Regardless of how advanced or benign an AI system may appear, it is crucial that humans remain in control, ensuring AI technologies align with our evolving values and societal contexts. Modern feedback techniques provide the sort of vigilant human monitoring that allows governments to mitigate the potential harms of AI and gives society an avenue to discuss how we want our AI to behave – all while simultaneously fostering innovation. Our present course relies too heavily on just “getting the technology right” and the hope that AI leaders will overcome financial motivations to do the course correcting themselves.
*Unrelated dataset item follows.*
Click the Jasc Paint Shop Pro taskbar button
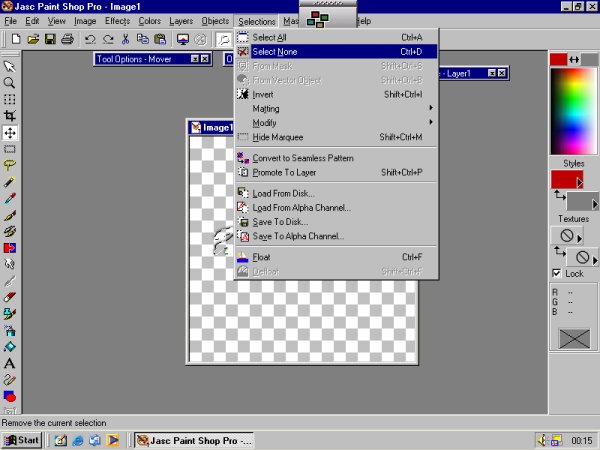The image size is (600, 450). coord(195,439)
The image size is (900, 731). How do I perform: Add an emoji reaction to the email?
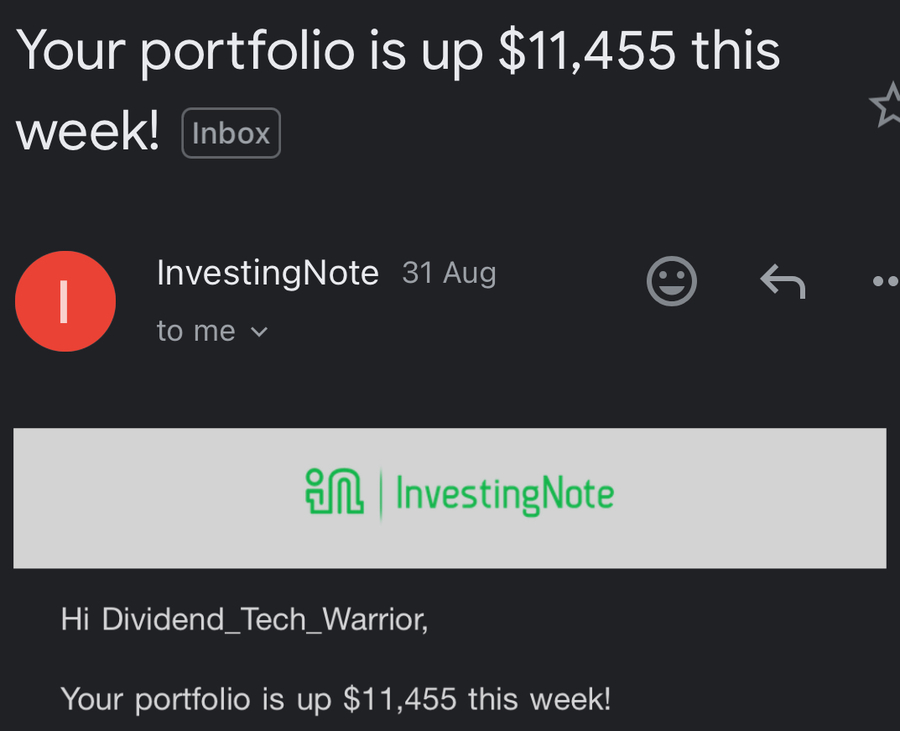(672, 281)
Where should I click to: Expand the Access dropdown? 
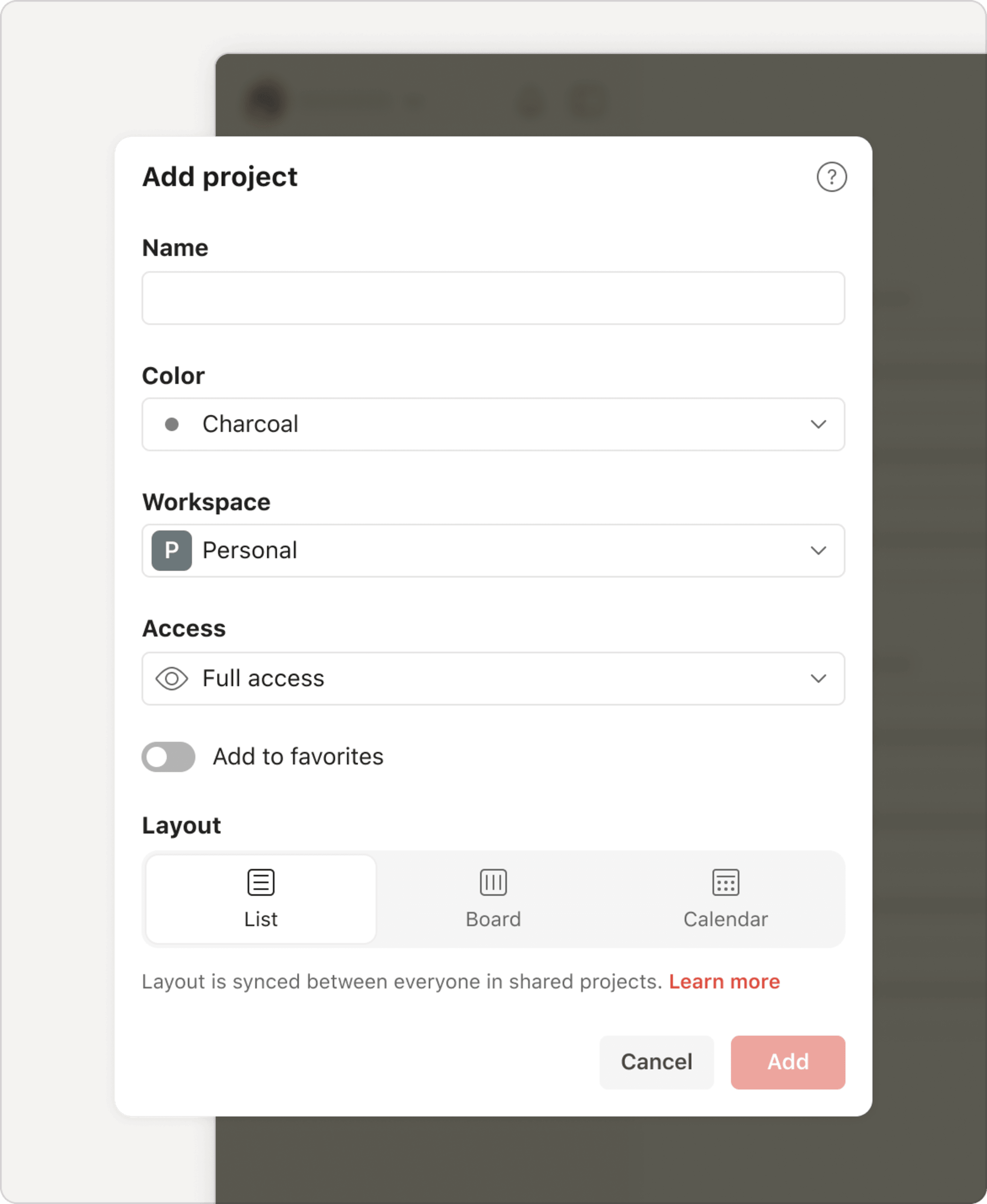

That is why, in addition to the commitments in the White House Fact Sheet, AI leaders should commit to align AI to human values through human oversight by:

Training with human feedback: AI systems should not be developed exclusively with machine feedback and should use some form of Reinforcement Learning with Human Feedback (RLHF) techniques.
External monitoring of AI with humans: AI systems should be subject to continuous human monitoring to ensure their behavior remains in line with desired outcomes, and to enable timely intervention when necessary.
Sourcing feedback from representative humans: AI systems should be developed with a commitment to a diversity of human perspectives, experiences, and needs. This includes avoiding bias and discriminatory practices, ensuring fairness, and promoting inclusivity.

The commitments outlined in the White House Fact Sheet are encouraging, but they must be supplemented with further dedication to human involvement, continuous monitoring, and a demonstrable pursuit of positive human outcomes. The development and deployment of AI systems should not just be about advancements in technology, but more importantly, about the progress of humanity. As the Biden administration develops an Executive Order to guide the industry into this new era, they should explicitly commit to human oversight that ensures artificial intelligence does not diverge from our collective values and aspirations.